Saturday, August 26, 2006

RTFR ....


The first of the US Climate Change Science Synthesis and Assessment Products was released in April 2006, and what commentary there was on the report concentrated on the reconciliation of temperature trends from surface measurements, satellites, balloons and more. Fair enough, that was what the title of the report was "Temperature Trends in the Lower Atmosphere - Understanding and Reconciling Differences"

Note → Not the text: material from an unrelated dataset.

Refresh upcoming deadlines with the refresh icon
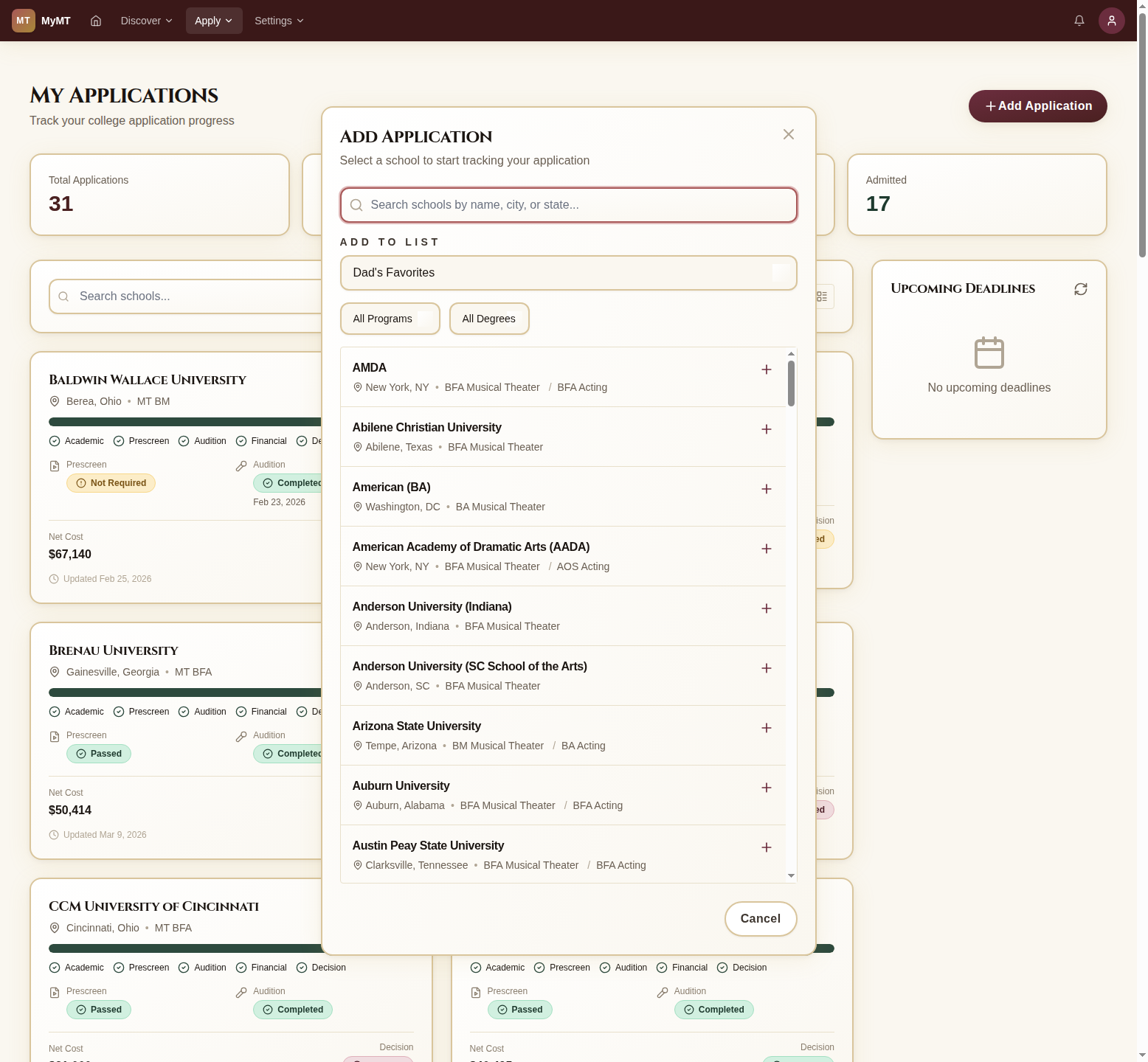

However, if you go further, specifically to Chapter 5: How well can the observed vertical temperature changes be reconciled with our understanding of the causes of these temperature changes? You find a detailed discussion of agreement between models and observations. It being late, I will simply quote the relevant conclusions of this OFFICIAL US Government document:

1. Both human and natural factors have affected Earth’s climate. Computer models are the only tools we have for estimating the likely climate response patterns (“fingerprints”) associated with different forcing mechanisms.
To date, most formal fingerprint studies have focused on a relatively small number of climate forcings. Our best scientific understanding is that:
Game
• Increases in well-mixed greenhouse gases (which are primarily due to fossil fuel burning) result in largescale warming of the Earth’s surface and troposphere, and cooling of the stratosphere.
• Human-induced changes in the atmospheric burdens of sulfate aerosol particles cause regional cooling of the surface and troposphere.
• Depletion of stratospheric ozone cools the lower stratosphere and upper troposphere.
• Large volcanic eruptions cool the surface and troposphere (for 3 to 5 years) and warm the stratosphere (for 1 to 2 years).
• Increases in solar irradiance warm globally throughout the atmospheric column (from the surface to the stratosphere).
Set
2. Results from many different fingerprint studies provide consistent evidence of a human influence on the three-dimensional structure of atmospheric temperature over the second half of the 20th century.

Robust results are:
• Detection of greenhouse-gas and sulfate aerosol signals in observed surface temperature records.
• Detection of an ozone depletion signal in stratospheric temperatures.
• Detection of the combined effects of greenhouse gases, sulfate aerosols, and ozone in the vertical structure of atmospheric temperature changes (from the surface to the stratosphere).
Match
3. Natural factors have influenced surface and atmospheric temperatures, but cannot fully explain their changes over the past 50 years.
There is more which we will get into later. The principal difference remaining between models and observation is
• For globally averaged temperatures, model-predicted trends in tropospheric lapse rates are consistent with observed results.
• In the tropics, most observational data sets show more warming at the surface than in the troposphere, while most model runs have larger warming aloft than at the surface.